En Angleterre, qu’y a-t-il de plus suspect qu’un enfant de quatre ans, au langage encore incertain, qui dessine un truc oblong et qui dit au personnel de la crèche que ça représente un concombre, autrement dit « a cucumber ». Il est vrai que mal prononcé, il est aisé d’entendre « a cooker-bomb », c’est-à-dire « un préparateur de bombe » … qui traduit certainement le fait que l’enfant vit au contact de personnes « radicalisées » en train de préparer du matériel pour commettre des attentats !
Eh !, hop, c’est parti, convocation de la mère du bambin avec menace de retrait de la garde du mouflet … avant de découvrir la grande ressemblance phonétique entre les cucurbitacées et les préparateurs de marmites explosives.
Mais la folie dénonciatrice n’est pas propre au Royaume Uni.
En France, dans le département des Landes, une affaire datant de 2013 est venue jusque devant un tribunal récemment.
Des parents d’élèves avaient lancé toute une procédure visant des enseignants de leurs enfants, en accusant cinq membres de l’équipe pédagogique (La Principale, trois professeurs et une Assistante d’Education) de mauvais traitements à l’encontre des élèves comprenant des brimades et des humiliations.
Il y eut un courrier adressé au Ministre de l’Education Nationale, des dépôts de plaintes en gendarmerie … et la mécanique lourde, avec enquête judiciaire et enquête administrative, se mit en route jusqu’à aboutir au constat que tout ceci était absolument sans fondement et qu’il s’agissait uniquement d’une vengeance imaginée et montée par un enseignant pour nuire à celui qui était le plus sévèrement dénoncé, un professeur d’EPS.

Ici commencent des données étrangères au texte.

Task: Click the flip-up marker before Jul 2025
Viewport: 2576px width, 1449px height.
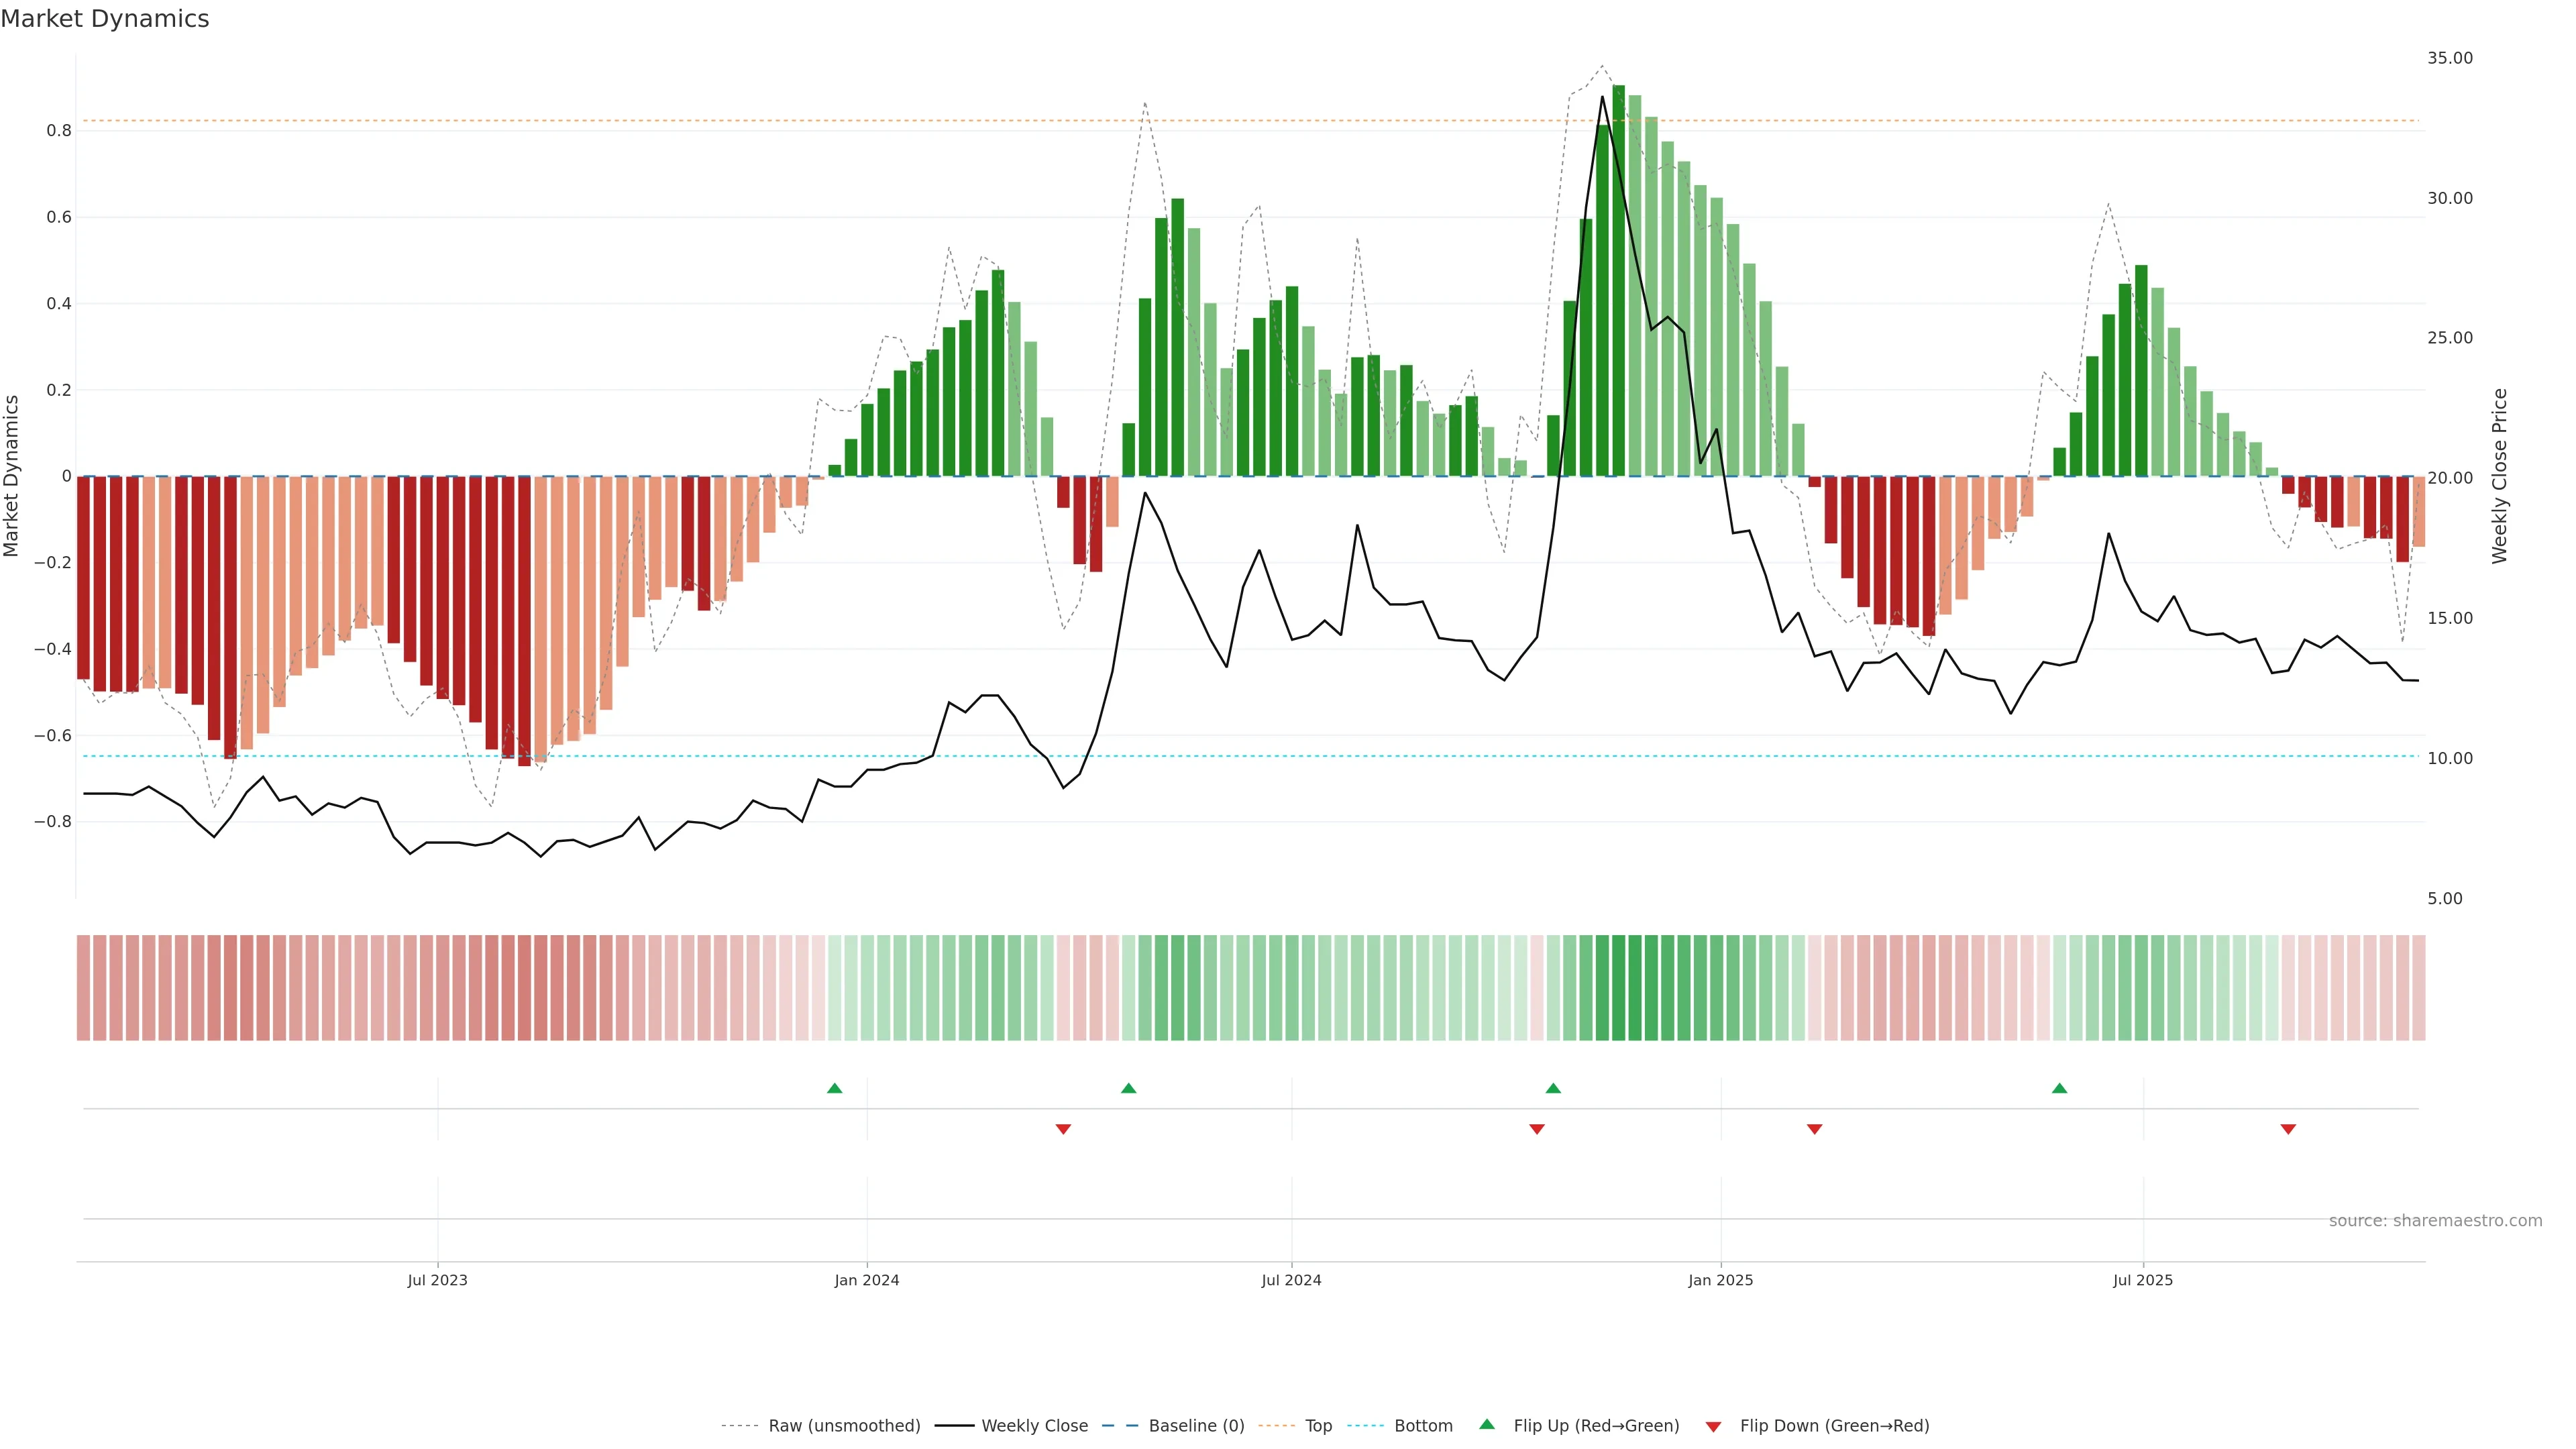Action: coord(2059,1088)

Inutile de préciser les dégâts qui en ont résulté pour l’enseignant qui était la cible principale (Il n'est pas près de se remettre), pour ceux qui furent mutés ailleurs, pour les enfants ainsi manipulés et utilisés en « chair à canon moral » contre leurs enseignants et pour les parents d’élèves de bonne foi (Il y en eut) qui s’étaient embarqués trop légèrement dans cette lourde affaire et doivent répondre du chef de « dénonciations calomnieuses ».
Dans des temps plus reculés de nombreuses femmes qui connaissaient les vertus des plantes et mettaient leur savoir au service de leurs prochains, furent traitées de sorcières sur la base, elles aussi, de dénonciations calomnieuses jusqu’à finir sur un bûcher.
Ces événements n’ont donc rien de très nouveau, mais nous devons être très prudents lorsqu’on manipule cette nitroglycérine qu’est l’opinion. Elle peut très facilement échapper à tout contrôle et exploser.
La paranoïa individuelle fait souvent des gros dégâts, mais la paranoïa collective peut tout faire sauter et il convient donc d’être particulièrement circonspect avant d’en organiser l’installation dans les esprits.
Loin de moi l’idée d’affaiblir les moyens nécessaires à l’Etat pour protéger les citoyens, mais sans que cela installe dans l’opinion une suspicion permanente. N’ayons pas l’illusion de croire que ceci arrêtera réellement les « cooker-bomb », par contre ça peut nous rendre tous aussi stupides que ces parents dénonciateurs.